Gajah, yang terkenal dengan ukurannya yang besar dan masa hidupnya yang panjang, yang bisa disamakan dengan manusia, merupakan paradoks biologis yang unik. Meskipun memiliki lebih banyak sel daripada manusia, gajah jarang mengalami kanker.
Fenomena ini mengejutkan karena kanker umumnya dianggap sebagai permainan angka: semakin banyak sel yang dimiliki oleh suatu organisme, semakin banyak peluang untuk mutasi dan kerusakan DNA, yang akhirnya menyebabkan pertumbuhan sel yang tidak terkendali dan pembentukan tumor.
Sebuah studi yang dipimpin oleh Konstantinos Karakostis dari Universitas Otonom Barcelona, yang dipublikasikan dalam jurnal Molecular Biology and Evolution, menawarkan penjelasan mungkin untuk fenomena ini, khususnya pada gajah. Fenomena ini, yang dikenal sebagai Paradox Peto, pertama kali dijelaskan pada tahun 1977 oleh ahli epidemiologi Inggris Richard Peto, yang mengamati bahwa tingkat kanker tidak sebanding dengan jumlah sel dalam suatu organisme. Studi ini difokuskan pada protein p53, yang merupakan faktor transkripsi yang memainkan peran kunci dalam perbaikan DNA dan pengendalian mutu sel. Protein-protein ini mengatur aktivitas gen selama transkripsi DNA menjadi RNA dan mengawasi mekanisme untuk menangani kerusakan DNA.
Ketika kerusakan DNA terjadi, p53 mencegah pengikatan dengan protein yang disebut mdm2, memicu serangkaian peristiwa seluler. Peristiwa-peristiwa ini bertujuan untuk memperbaiki kerusakan; jika perbaikan tidak berhasil, p53 memulai kematian sel terprogram untuk menghilangkan sel yang rusak. Meskipun p53 adalah mekanisme anti-kanker yang kuat pada manusia, sel kanker seringkali menemukan cara untuk melewati sistem ini, memastikan bahwa ikatan mdm2 tidak terpengaruh. Hal ini mengelakkan pengendalian mutu, meninggalkan tahap-tahap terakhir dari perbaikan atau penghancuran sel tidak lengkap.

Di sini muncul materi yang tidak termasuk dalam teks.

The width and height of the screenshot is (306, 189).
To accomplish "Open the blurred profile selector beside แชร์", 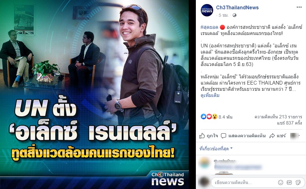I will 295,136.
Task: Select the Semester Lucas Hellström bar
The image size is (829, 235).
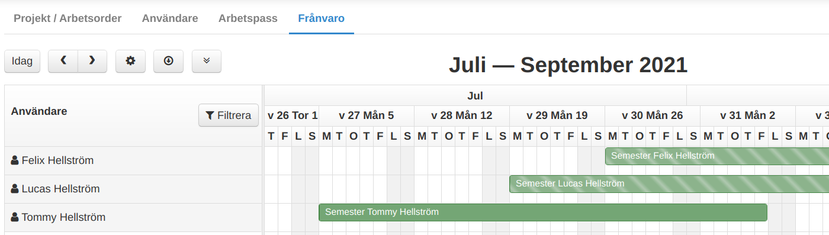Action: [x=669, y=184]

Sebagian besar hewan, termasuk manusia, memiliki satu jenis protein p53. Namun, pada tahun 2023, ilmuwan menemukan bahwa gajah memiliki 20 jenis p53 yang berbeda. Setiap jenis memiliki variasi yang kecil, mendorong para peneliti untuk berspekulasi bahwa variasi-variasi ini mungkin bekerja bersama untuk meningkatkan pertahanan anti-kanker gajah.

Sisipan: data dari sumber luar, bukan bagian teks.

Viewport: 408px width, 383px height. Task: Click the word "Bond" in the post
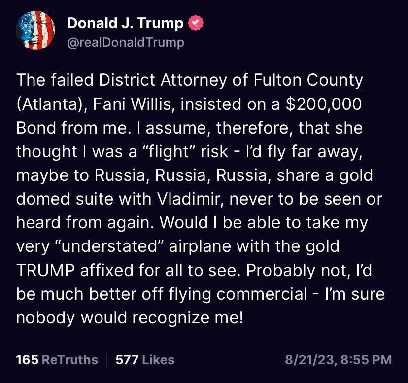coord(36,128)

Studi tersebut mengusulkan bahwa protein-protein p53 yang beragam ini berinteraksi secara berbeda dengan mdm2, sehingga hampir mustahil bagi sel kanker untuk mengelakkan semua 20 jenis tersebut. Simulasi pada tingkat molekuler mendukung teori ini, menunjukkan bahwa variasi dalam interaksi p53-mdm2 menambahkan lapisan perlindungan. Percobaan laboratorium mengkonfirmasi bahwa meskipun sel kanker mungkin berhasil melewati satu jenis p53, mereka tidak dapat mengatasi mekanisme pertahanan yang beragam yang diberikan oleh seluruh rentetan protein p53 pada gajah.
Meskipun temuan tersebut, Paradox Peto masih sebagian belum terpecahkan. Jika protein p53 yang beragam menyediakan keuntungan kelangsungan hidup yang jelas, mengapa manusia belum berevolusi untuk memiliki mekanisme serupa? Demikian pula, paus biru, yang bahkan lebih besar dari gajah, telah mengembangkan metode yang sama sekali berbeda untuk melindungi sel-sel mereka.
Seperti yang sering terjadi dalam ilmu pengetahuan, jawabannya terletak pada penelitian lebih lanjut. Namun, studi ini menawarkan wawasan potensial bagi kedokteran manusia. Misalnya, sebuah studi pada tahun 2016 menunjukkan bahwa rekayasa genetika pada tikus untuk menyertakan salinan tambahan p53 meningkatkan kemampuan mereka dalam mendeteksi dan memperbaiki kerusakan DNA.
Penelitian ini menegaskan pelajaran kritis: keberhasilan dalam melawan isu-isu kompleks, seperti kanker, seringkali bergantung tidak hanya pada memiliki tim pertahanan yang lebih besar, tetapi juga yang lebih beragam.